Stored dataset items
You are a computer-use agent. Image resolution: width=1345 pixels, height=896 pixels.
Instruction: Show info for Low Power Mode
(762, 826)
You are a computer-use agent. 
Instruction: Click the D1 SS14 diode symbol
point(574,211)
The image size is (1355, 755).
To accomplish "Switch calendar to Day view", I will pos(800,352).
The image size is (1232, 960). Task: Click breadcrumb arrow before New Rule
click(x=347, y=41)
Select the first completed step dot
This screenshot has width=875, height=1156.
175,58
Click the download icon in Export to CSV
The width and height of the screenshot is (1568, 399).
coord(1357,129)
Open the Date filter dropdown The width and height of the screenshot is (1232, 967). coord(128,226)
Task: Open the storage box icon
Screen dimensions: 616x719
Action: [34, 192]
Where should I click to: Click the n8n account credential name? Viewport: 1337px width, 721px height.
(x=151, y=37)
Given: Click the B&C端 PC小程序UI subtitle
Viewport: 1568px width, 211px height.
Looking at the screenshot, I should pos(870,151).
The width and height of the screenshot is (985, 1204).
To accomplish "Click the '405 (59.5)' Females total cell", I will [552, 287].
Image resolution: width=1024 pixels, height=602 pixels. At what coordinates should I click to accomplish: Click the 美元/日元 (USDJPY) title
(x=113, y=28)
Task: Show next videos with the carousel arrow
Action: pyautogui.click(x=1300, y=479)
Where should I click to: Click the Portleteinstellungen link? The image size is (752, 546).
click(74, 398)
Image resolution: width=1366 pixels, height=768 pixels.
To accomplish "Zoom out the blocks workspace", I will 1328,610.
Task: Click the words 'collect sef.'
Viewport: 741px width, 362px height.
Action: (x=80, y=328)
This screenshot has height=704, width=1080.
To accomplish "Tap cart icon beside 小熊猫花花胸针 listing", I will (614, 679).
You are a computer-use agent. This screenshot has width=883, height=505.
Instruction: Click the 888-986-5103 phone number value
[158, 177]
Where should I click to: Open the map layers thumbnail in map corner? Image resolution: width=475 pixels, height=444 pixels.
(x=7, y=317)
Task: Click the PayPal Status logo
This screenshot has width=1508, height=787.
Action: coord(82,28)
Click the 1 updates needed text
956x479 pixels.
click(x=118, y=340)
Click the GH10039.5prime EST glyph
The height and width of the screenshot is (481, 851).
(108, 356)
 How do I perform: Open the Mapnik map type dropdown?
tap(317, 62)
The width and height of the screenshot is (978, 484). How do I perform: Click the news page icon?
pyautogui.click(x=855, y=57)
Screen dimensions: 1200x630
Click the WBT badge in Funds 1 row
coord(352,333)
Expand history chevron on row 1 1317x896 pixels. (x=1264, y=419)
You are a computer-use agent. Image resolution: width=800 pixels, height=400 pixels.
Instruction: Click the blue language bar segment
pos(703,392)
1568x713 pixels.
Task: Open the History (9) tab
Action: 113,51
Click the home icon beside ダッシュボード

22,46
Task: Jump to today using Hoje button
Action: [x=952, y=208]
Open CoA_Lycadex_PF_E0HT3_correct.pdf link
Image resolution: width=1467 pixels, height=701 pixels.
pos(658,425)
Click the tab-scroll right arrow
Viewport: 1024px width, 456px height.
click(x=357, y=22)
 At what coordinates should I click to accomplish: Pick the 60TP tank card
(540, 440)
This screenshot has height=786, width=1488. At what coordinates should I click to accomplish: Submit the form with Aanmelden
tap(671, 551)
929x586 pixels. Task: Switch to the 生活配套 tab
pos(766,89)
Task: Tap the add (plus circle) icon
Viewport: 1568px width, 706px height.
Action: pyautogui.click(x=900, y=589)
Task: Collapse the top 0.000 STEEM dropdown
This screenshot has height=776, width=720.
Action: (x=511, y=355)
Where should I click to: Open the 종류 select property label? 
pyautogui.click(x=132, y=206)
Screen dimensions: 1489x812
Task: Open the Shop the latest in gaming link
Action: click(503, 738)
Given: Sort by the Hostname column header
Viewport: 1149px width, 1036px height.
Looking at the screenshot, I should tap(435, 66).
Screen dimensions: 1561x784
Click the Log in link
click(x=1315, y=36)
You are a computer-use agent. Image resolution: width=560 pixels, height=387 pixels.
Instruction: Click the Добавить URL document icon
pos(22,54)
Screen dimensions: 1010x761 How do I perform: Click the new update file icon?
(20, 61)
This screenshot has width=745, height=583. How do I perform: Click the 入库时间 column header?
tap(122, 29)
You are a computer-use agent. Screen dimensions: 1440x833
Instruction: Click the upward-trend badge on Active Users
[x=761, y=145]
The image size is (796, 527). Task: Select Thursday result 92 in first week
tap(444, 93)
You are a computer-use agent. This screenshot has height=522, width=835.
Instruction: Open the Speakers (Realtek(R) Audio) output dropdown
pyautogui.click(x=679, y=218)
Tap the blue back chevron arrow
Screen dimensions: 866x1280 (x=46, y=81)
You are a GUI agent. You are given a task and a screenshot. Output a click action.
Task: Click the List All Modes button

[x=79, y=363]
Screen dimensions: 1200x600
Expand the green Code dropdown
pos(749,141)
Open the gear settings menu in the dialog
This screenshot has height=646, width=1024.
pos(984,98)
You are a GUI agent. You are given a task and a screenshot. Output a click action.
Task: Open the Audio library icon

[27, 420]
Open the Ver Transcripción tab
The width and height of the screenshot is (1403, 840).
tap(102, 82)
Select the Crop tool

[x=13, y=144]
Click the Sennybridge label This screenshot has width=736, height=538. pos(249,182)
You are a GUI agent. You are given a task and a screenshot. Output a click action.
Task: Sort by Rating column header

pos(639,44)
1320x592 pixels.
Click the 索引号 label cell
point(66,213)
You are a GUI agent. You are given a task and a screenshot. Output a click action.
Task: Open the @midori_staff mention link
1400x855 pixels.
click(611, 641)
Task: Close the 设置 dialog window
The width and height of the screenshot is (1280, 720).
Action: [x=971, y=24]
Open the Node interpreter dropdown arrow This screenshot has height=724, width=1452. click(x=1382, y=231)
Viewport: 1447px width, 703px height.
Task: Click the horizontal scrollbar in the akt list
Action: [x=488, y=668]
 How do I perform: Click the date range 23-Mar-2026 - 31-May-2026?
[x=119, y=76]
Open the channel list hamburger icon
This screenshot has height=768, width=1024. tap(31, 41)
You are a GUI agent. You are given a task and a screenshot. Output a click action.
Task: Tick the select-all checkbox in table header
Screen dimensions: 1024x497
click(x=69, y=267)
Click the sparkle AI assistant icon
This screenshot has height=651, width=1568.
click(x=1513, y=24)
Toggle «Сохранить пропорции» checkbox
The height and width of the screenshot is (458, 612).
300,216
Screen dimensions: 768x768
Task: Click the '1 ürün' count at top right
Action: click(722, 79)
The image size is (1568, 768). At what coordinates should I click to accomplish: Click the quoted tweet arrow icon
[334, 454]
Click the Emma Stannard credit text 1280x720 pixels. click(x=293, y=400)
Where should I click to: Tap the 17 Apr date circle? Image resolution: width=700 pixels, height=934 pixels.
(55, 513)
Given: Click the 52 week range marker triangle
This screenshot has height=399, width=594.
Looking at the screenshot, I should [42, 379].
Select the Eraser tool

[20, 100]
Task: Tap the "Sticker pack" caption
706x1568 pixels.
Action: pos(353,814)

- Exercise description
Each record above needs to be reproduced exactly as written.

- Answer box
You are a computer-use agent. Image resolution: width=1345 pixels, height=896 pixels.
Instruction: Show info for Low Power Mode
(762, 826)
You are a computer-use agent. 
Instruction: Click the D1 SS14 diode symbol
point(574,211)
The image size is (1355, 755).
To accomplish "Switch calendar to Day view", I will pos(800,352).
The image size is (1232, 960). Task: Click breadcrumb arrow before New Rule
click(x=347, y=41)
Select the first completed step dot
This screenshot has width=875, height=1156.
175,58
Click the download icon in Export to CSV
The width and height of the screenshot is (1568, 399).
coord(1357,129)
Open the Date filter dropdown The width and height of the screenshot is (1232, 967). coord(128,226)
Task: Open the storage box icon
Screen dimensions: 616x719
Action: [34, 192]
Where should I click to: Click the n8n account credential name? Viewport: 1337px width, 721px height.
(x=151, y=37)
Given: Click the B&C端 PC小程序UI subtitle
Viewport: 1568px width, 211px height.
Looking at the screenshot, I should pos(870,151).
The width and height of the screenshot is (985, 1204).
To accomplish "Click the '405 (59.5)' Females total cell", I will [552, 287].
Image resolution: width=1024 pixels, height=602 pixels. At what coordinates should I click to accomplish: Click the 美元/日元 (USDJPY) title
(x=113, y=28)
Task: Show next videos with the carousel arrow
Action: pyautogui.click(x=1300, y=479)
Where should I click to: Click the Portleteinstellungen link? The image size is (752, 546).
click(74, 398)
Image resolution: width=1366 pixels, height=768 pixels.
To accomplish "Zoom out the blocks workspace", I will 1328,610.
Task: Click the words 'collect sef.'
Viewport: 741px width, 362px height.
Action: (x=80, y=328)
This screenshot has height=704, width=1080.
To accomplish "Tap cart icon beside 小熊猫花花胸针 listing", I will (614, 679).
You are a computer-use agent. This screenshot has width=883, height=505.
Instruction: Click the 888-986-5103 phone number value
[158, 177]
Where should I click to: Open the map layers thumbnail in map corner? Image resolution: width=475 pixels, height=444 pixels.
(x=7, y=317)
Task: Click the PayPal Status logo
This screenshot has width=1508, height=787.
Action: coord(82,28)
Click the 1 updates needed text
956x479 pixels.
click(x=118, y=340)
Click the GH10039.5prime EST glyph
The height and width of the screenshot is (481, 851).
(108, 356)
 How do I perform: Open the Mapnik map type dropdown?
tap(317, 62)
The width and height of the screenshot is (978, 484). How do I perform: Click the news page icon?
pyautogui.click(x=855, y=57)
Screen dimensions: 1200x630
Click the WBT badge in Funds 1 row
coord(352,333)
Expand history chevron on row 1 1317x896 pixels. (x=1264, y=419)
You are a computer-use agent. Image resolution: width=800 pixels, height=400 pixels.
Instruction: Click the blue language bar segment
pos(703,392)
1568x713 pixels.
Task: Open the History (9) tab
Action: 113,51
Click the home icon beside ダッシュボード

22,46
Task: Jump to today using Hoje button
Action: [x=952, y=208]
Open CoA_Lycadex_PF_E0HT3_correct.pdf link
Image resolution: width=1467 pixels, height=701 pixels.
pos(658,425)
Click the tab-scroll right arrow
Viewport: 1024px width, 456px height.
click(x=357, y=22)
 At what coordinates should I click to accomplish: Pick the 60TP tank card
(540, 440)
This screenshot has height=786, width=1488. At what coordinates should I click to accomplish: Submit the form with Aanmelden
tap(671, 551)
929x586 pixels. Task: Switch to the 生活配套 tab
pos(766,89)
Task: Tap the add (plus circle) icon
Viewport: 1568px width, 706px height.
Action: pyautogui.click(x=900, y=589)
Task: Collapse the top 0.000 STEEM dropdown
This screenshot has height=776, width=720.
Action: (x=511, y=355)
Where should I click to: Open the 종류 select property label? 
pyautogui.click(x=132, y=206)
Screen dimensions: 1489x812
Task: Open the Shop the latest in gaming link
Action: click(503, 738)
Given: Sort by the Hostname column header
Viewport: 1149px width, 1036px height.
Looking at the screenshot, I should tap(435, 66).
Screen dimensions: 1561x784
Click the Log in link
click(x=1315, y=36)
You are a computer-use agent. Image resolution: width=560 pixels, height=387 pixels.
Instruction: Click the Добавить URL document icon
pos(22,54)
Screen dimensions: 1010x761 How do I perform: Click the new update file icon?
(20, 61)
This screenshot has width=745, height=583. How do I perform: Click the 入库时间 column header?
tap(122, 29)
You are a computer-use agent. Screen dimensions: 1440x833
Instruction: Click the upward-trend badge on Active Users
[x=761, y=145]
The image size is (796, 527). Task: Select Thursday result 92 in first week
tap(444, 93)
You are a computer-use agent. This screenshot has height=522, width=835.
Instruction: Open the Speakers (Realtek(R) Audio) output dropdown
pyautogui.click(x=679, y=218)
Tap the blue back chevron arrow
Screen dimensions: 866x1280 (x=46, y=81)
You are a GUI agent. You are given a task and a screenshot. Output a click action.
Task: Click the List All Modes button

[x=79, y=363]
Screen dimensions: 1200x600
Expand the green Code dropdown
pos(749,141)
Open the gear settings menu in the dialog
This screenshot has height=646, width=1024.
pos(984,98)
You are a GUI agent. You are given a task and a screenshot. Output a click action.
Task: Open the Audio library icon

[27, 420]
Open the Ver Transcripción tab
The width and height of the screenshot is (1403, 840).
tap(102, 82)
Select the Crop tool

[x=13, y=144]
Click the Sennybridge label This screenshot has width=736, height=538. pos(249,182)
You are a GUI agent. You are given a task and a screenshot. Output a click action.
Task: Sort by Rating column header

pos(639,44)
1320x592 pixels.
Click the 索引号 label cell
point(66,213)
You are a GUI agent. You are given a task and a screenshot. Output a click action.
Task: Open the @midori_staff mention link
1400x855 pixels.
click(611, 641)
Task: Close the 设置 dialog window
The width and height of the screenshot is (1280, 720).
Action: [x=971, y=24]
Open the Node interpreter dropdown arrow This screenshot has height=724, width=1452. click(x=1382, y=231)
Viewport: 1447px width, 703px height.
Task: Click the horizontal scrollbar in the akt list
Action: [x=488, y=668]
 How do I perform: Click the date range 23-Mar-2026 - 31-May-2026?
[x=119, y=76]
Open the channel list hamburger icon
This screenshot has height=768, width=1024. tap(31, 41)
You are a GUI agent. You are given a task and a screenshot. Output a click action.
Task: Tick the select-all checkbox in table header
Screen dimensions: 1024x497
click(x=69, y=267)
Click the sparkle AI assistant icon
This screenshot has height=651, width=1568.
click(x=1513, y=24)
Toggle «Сохранить пропорции» checkbox
The height and width of the screenshot is (458, 612).
300,216
Screen dimensions: 768x768
Task: Click the '1 ürün' count at top right
Action: click(722, 79)
The image size is (1568, 768). At what coordinates should I click to accomplish: Click the quoted tweet arrow icon
[334, 454]
Click the Emma Stannard credit text 1280x720 pixels. click(x=293, y=400)
Where should I click to: Tap the 17 Apr date circle? Image resolution: width=700 pixels, height=934 pixels.
(55, 513)
Given: Click the 52 week range marker triangle
This screenshot has height=399, width=594.
Looking at the screenshot, I should [42, 379].
Select the Eraser tool

[20, 100]
Task: Tap the "Sticker pack" caption
706x1568 pixels.
Action: pos(353,814)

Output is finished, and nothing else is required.